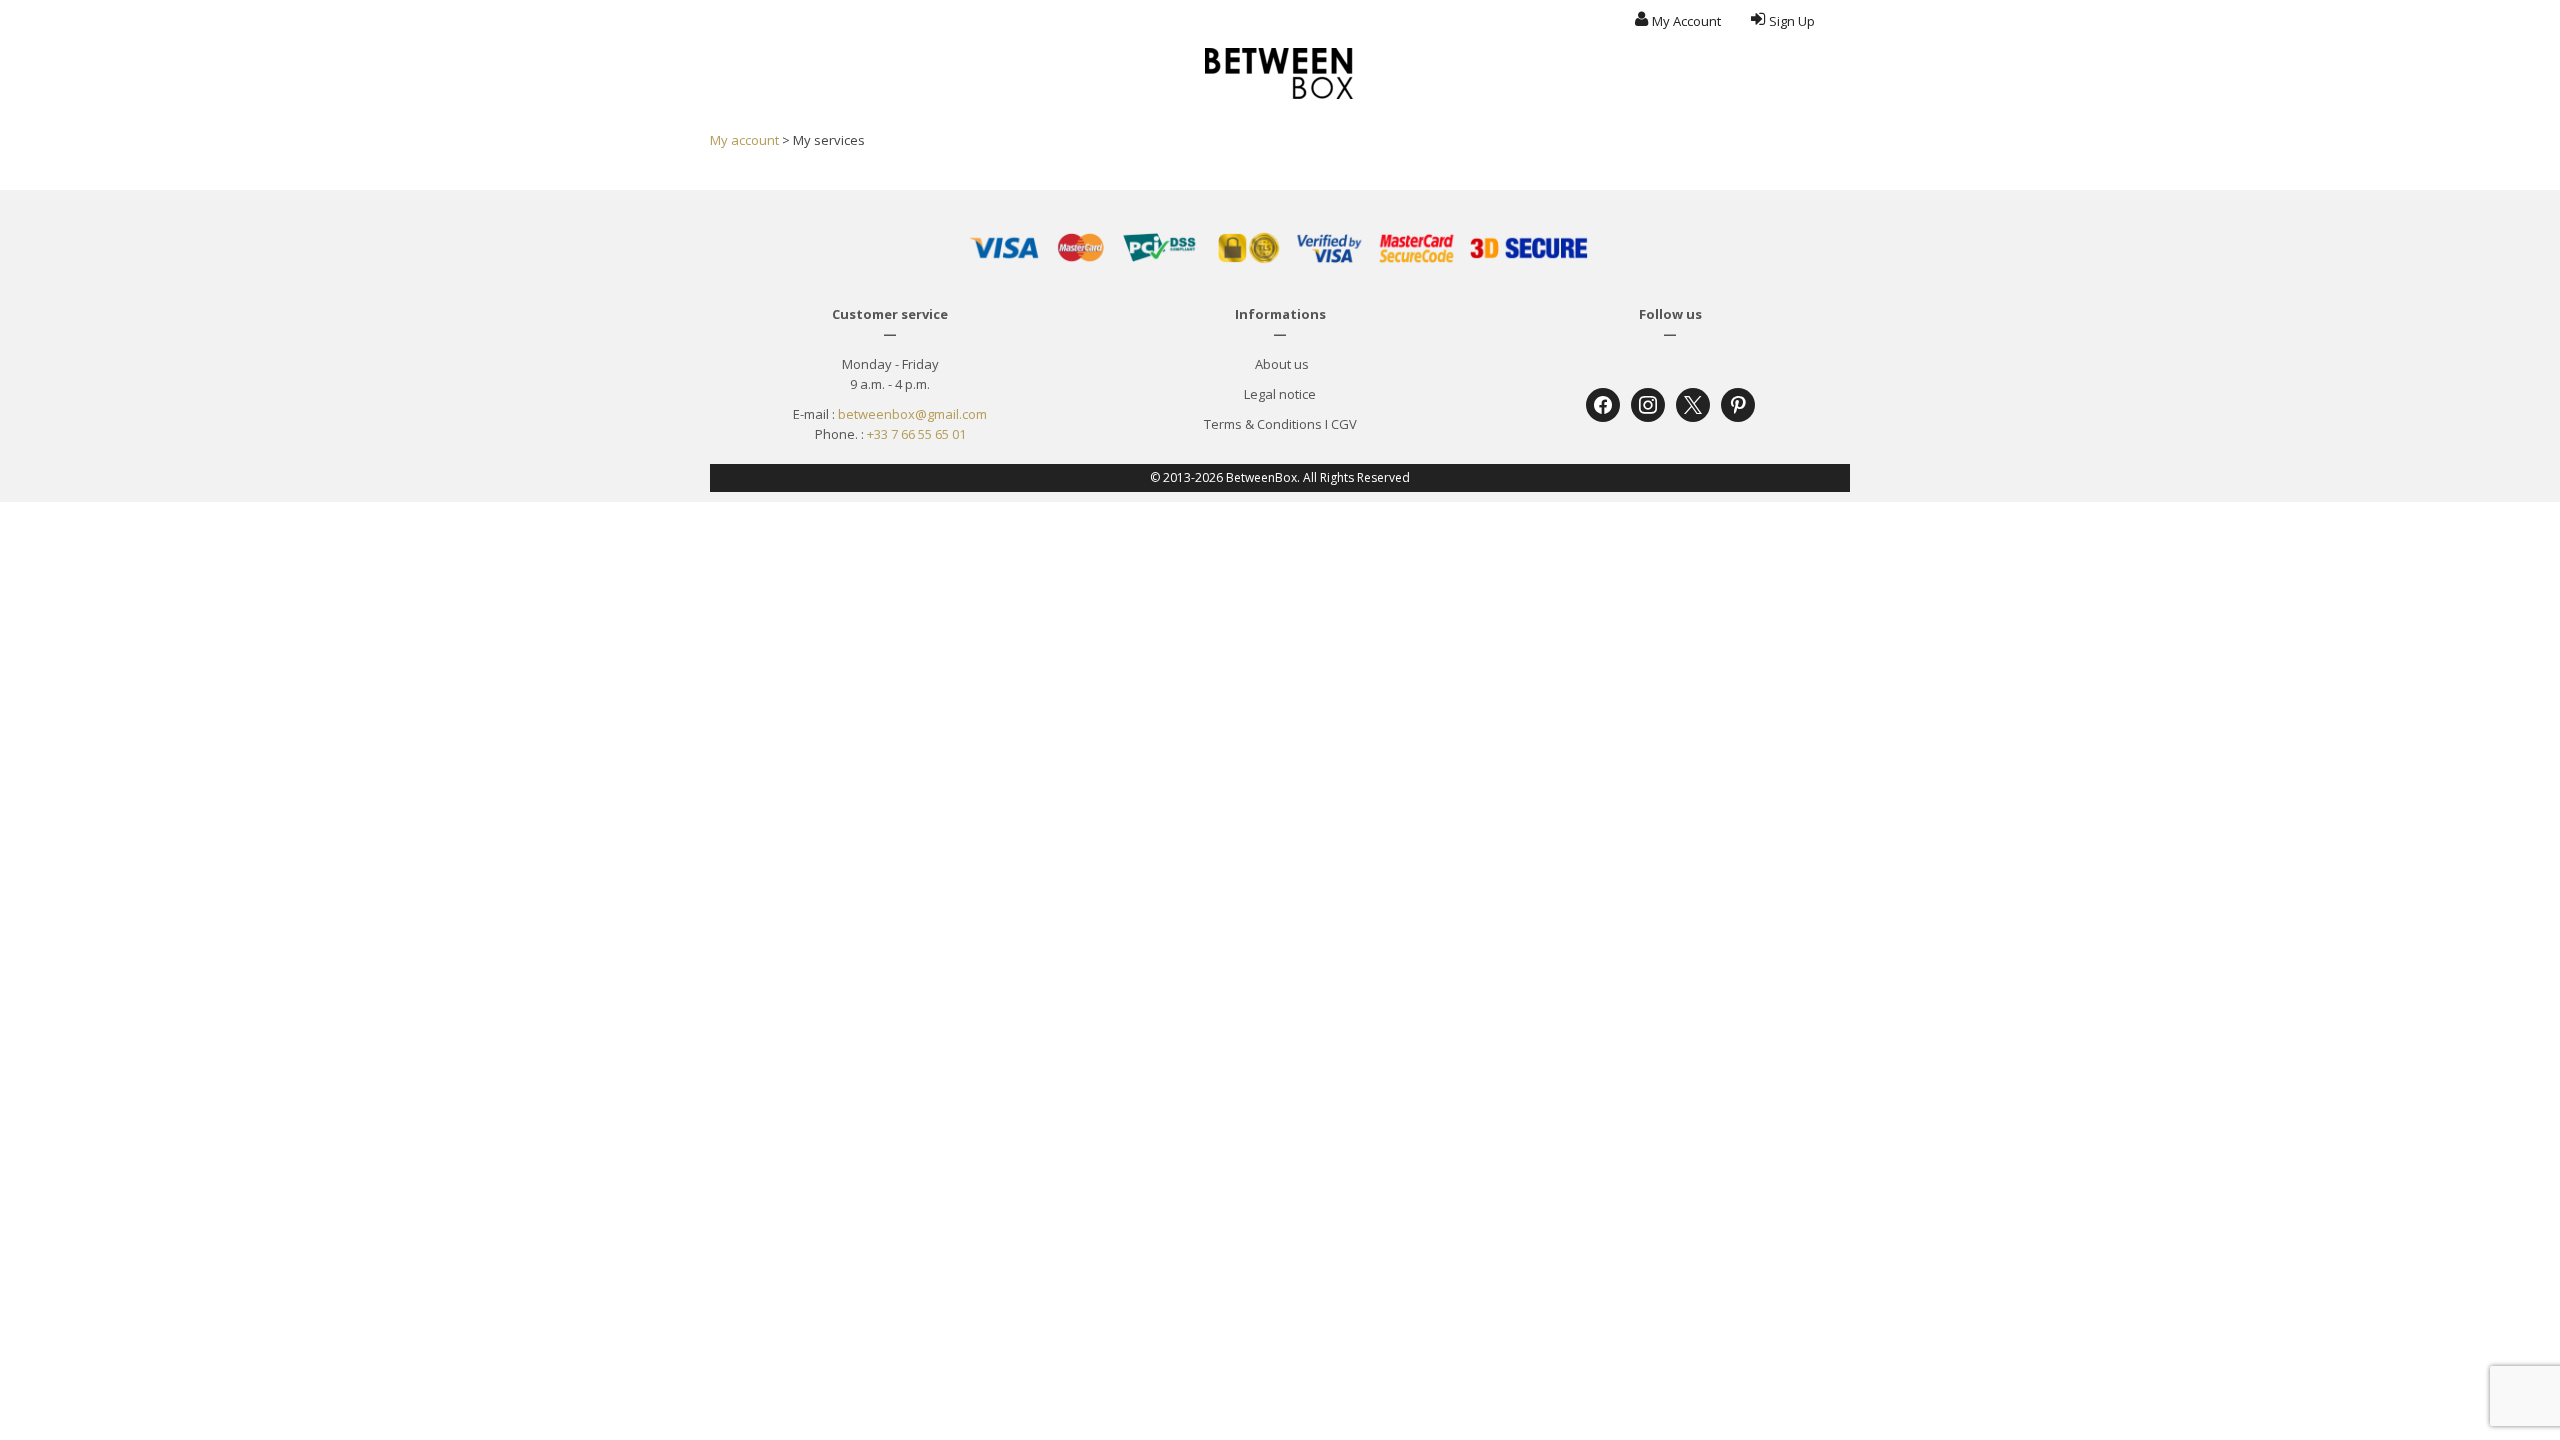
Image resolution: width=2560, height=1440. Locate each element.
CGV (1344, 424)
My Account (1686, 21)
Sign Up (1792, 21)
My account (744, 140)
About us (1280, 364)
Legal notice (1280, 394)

┄┄┄┄┄┄

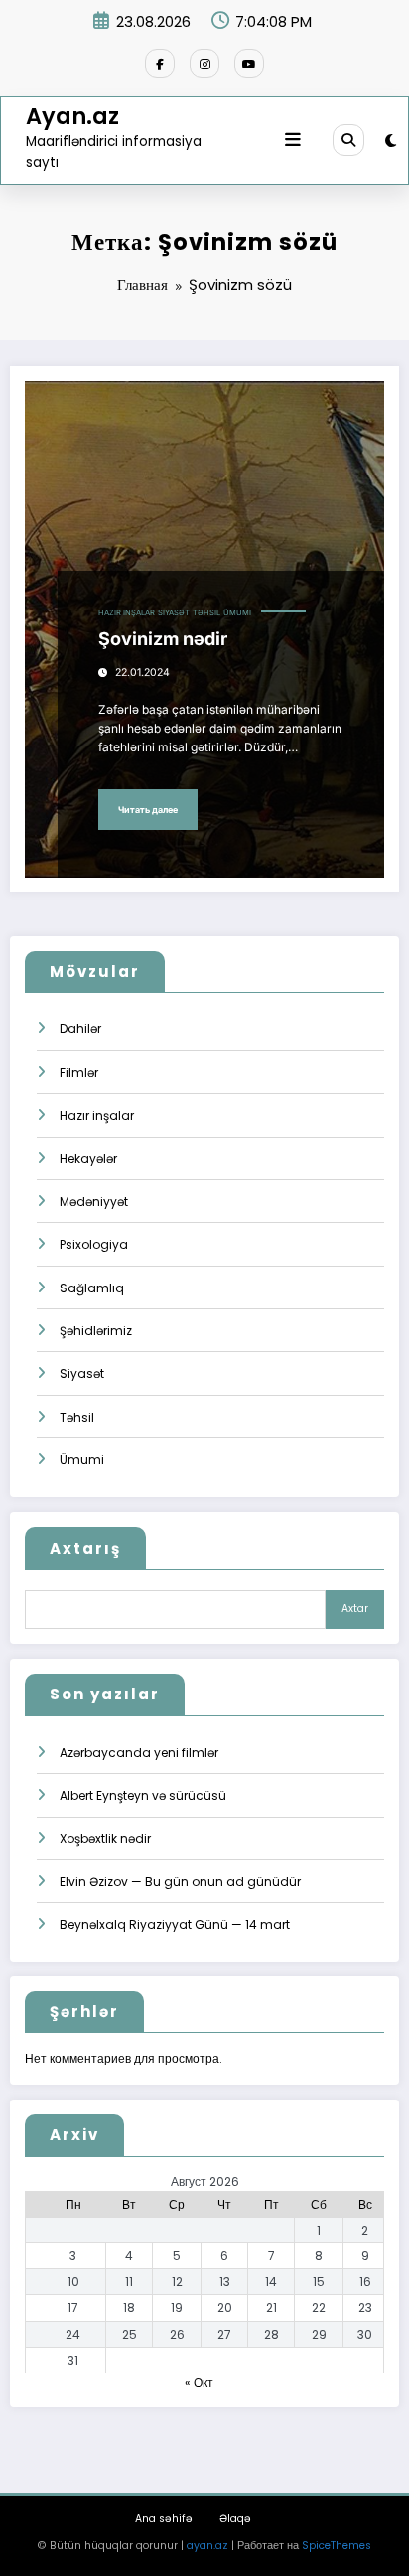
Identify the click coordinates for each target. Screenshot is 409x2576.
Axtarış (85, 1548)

┄┄┄┄┄┄

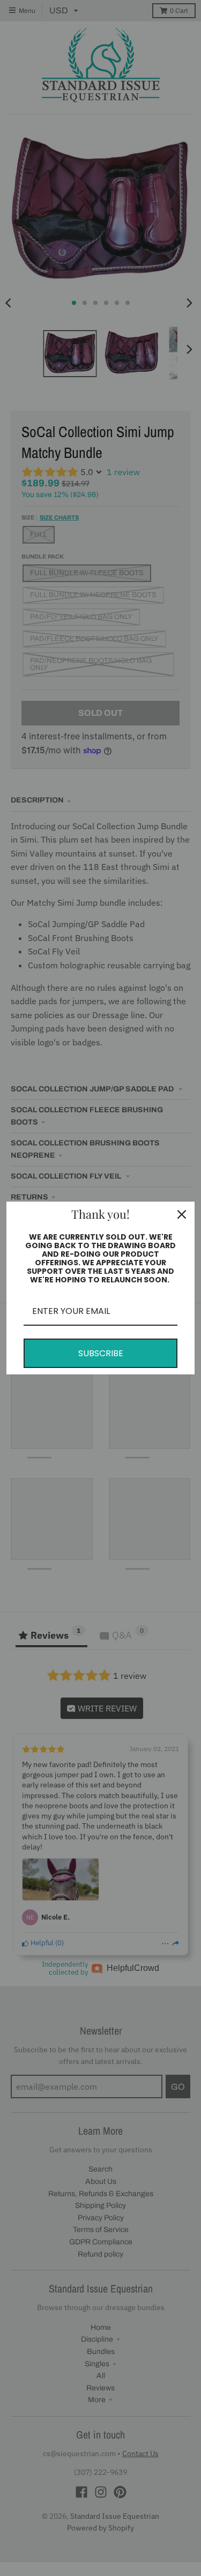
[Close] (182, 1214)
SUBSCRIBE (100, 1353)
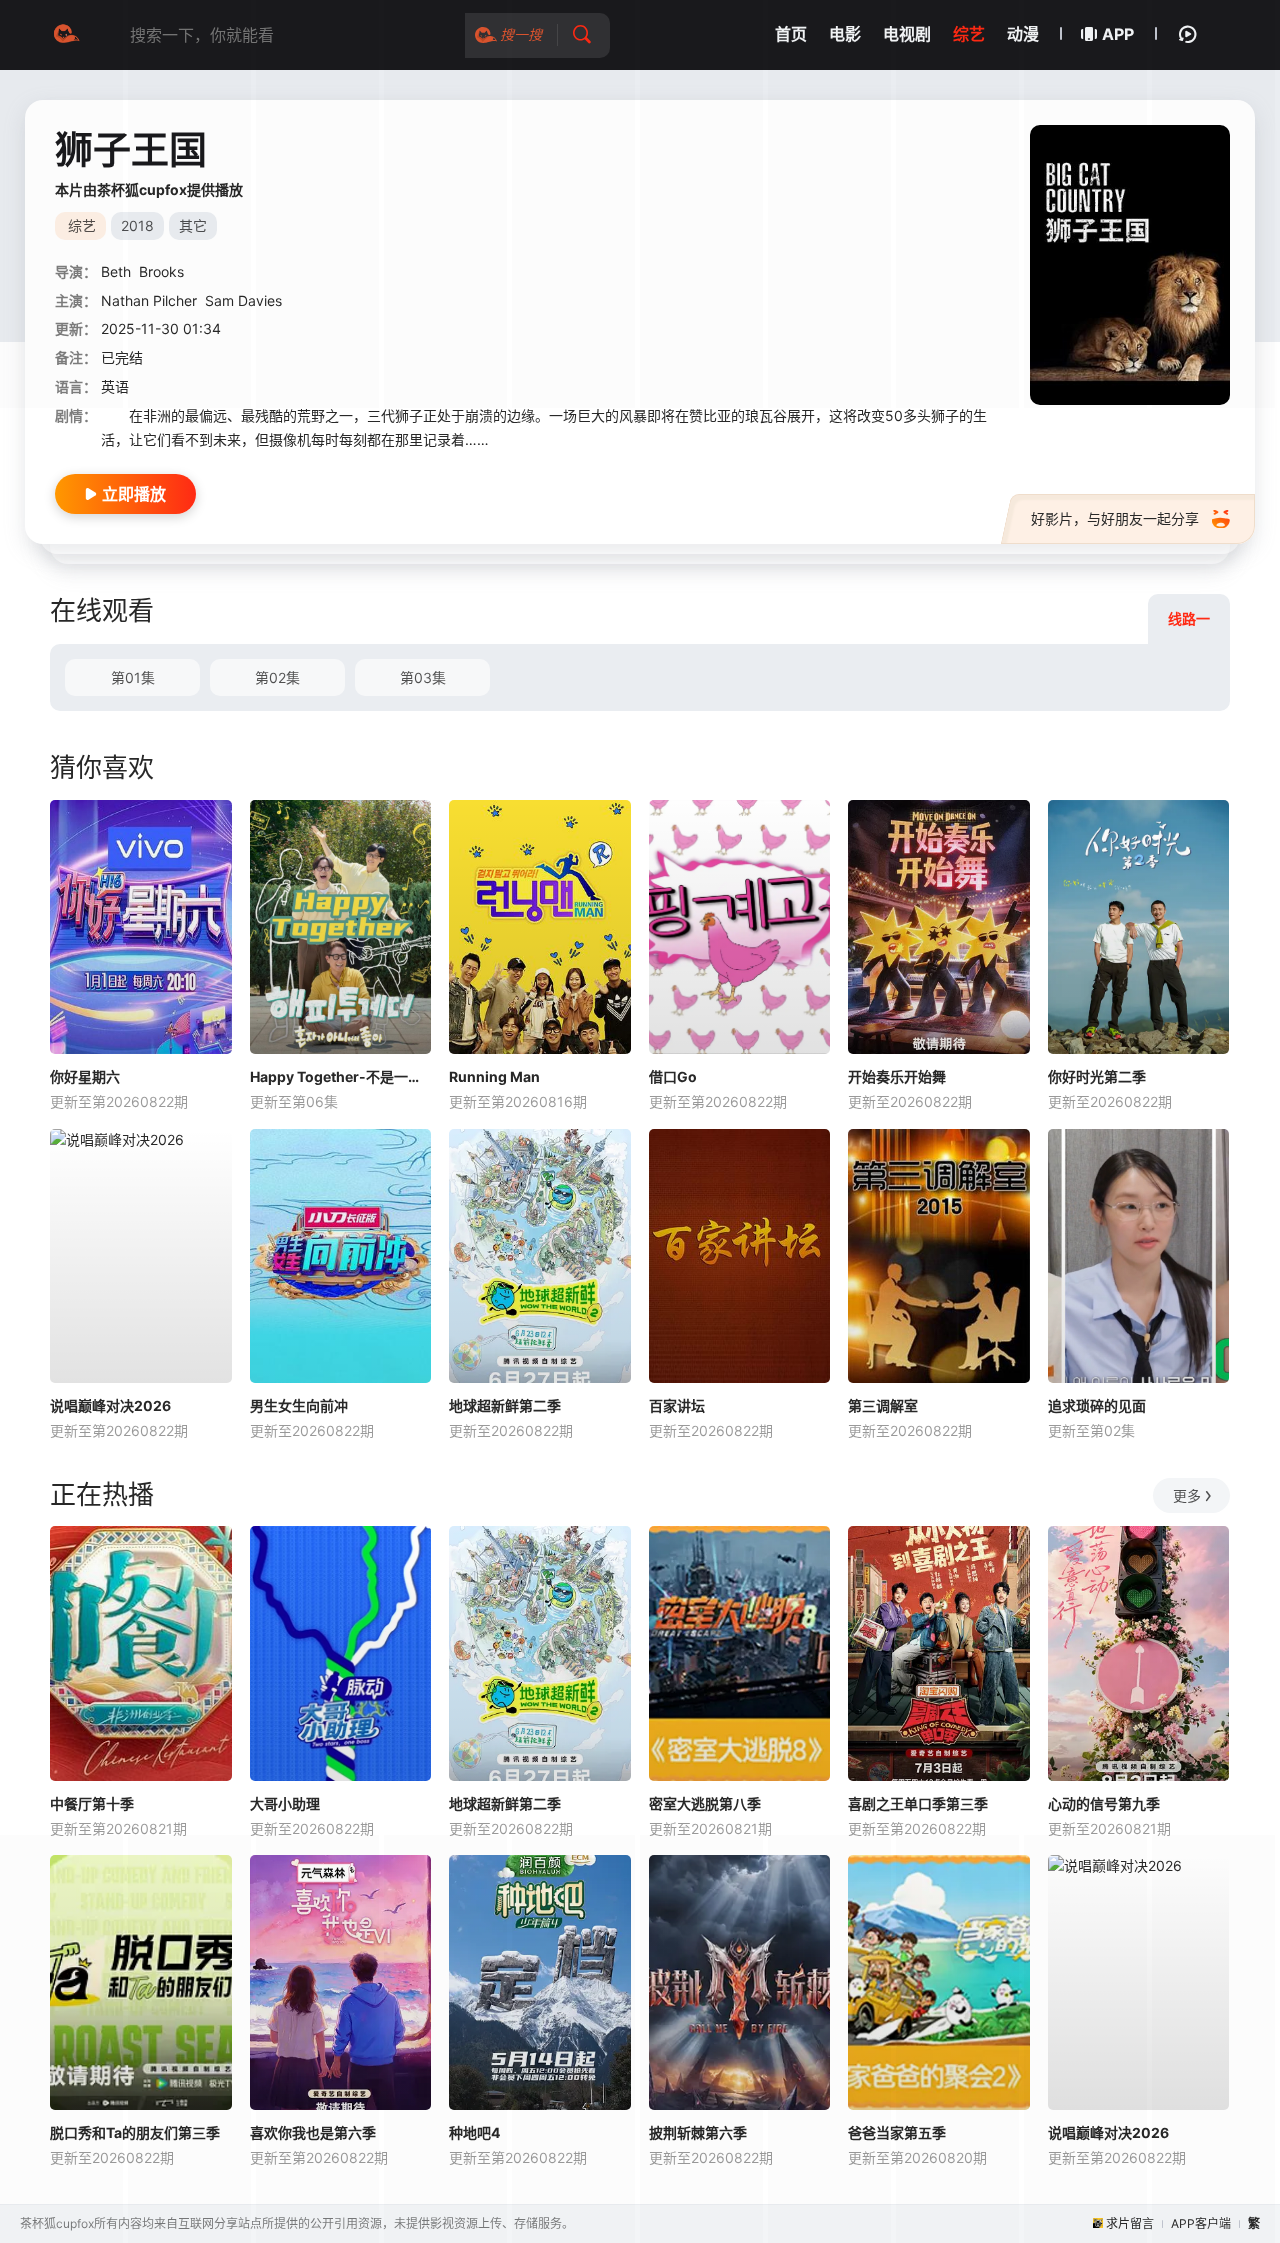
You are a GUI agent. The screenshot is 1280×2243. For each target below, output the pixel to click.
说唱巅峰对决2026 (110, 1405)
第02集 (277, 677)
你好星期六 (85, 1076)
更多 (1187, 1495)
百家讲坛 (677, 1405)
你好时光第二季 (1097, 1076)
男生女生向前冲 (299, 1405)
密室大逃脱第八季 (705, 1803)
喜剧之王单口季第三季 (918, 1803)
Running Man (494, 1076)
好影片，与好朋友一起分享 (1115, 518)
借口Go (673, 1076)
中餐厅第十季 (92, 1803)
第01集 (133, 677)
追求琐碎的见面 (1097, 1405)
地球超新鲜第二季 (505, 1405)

┄┄┄┄┄┄

* **Task goal**: Reproduce every line of the records containing the string "each".

* **Response to the task**:
Image resolution: width=2560, height=1440. Locate each element.
Identify the click coordinates for each target. Screenshot is 409x2576.
You are a GUI agent. The screenshot is 1280×2243. For each target below, output the pixel to click.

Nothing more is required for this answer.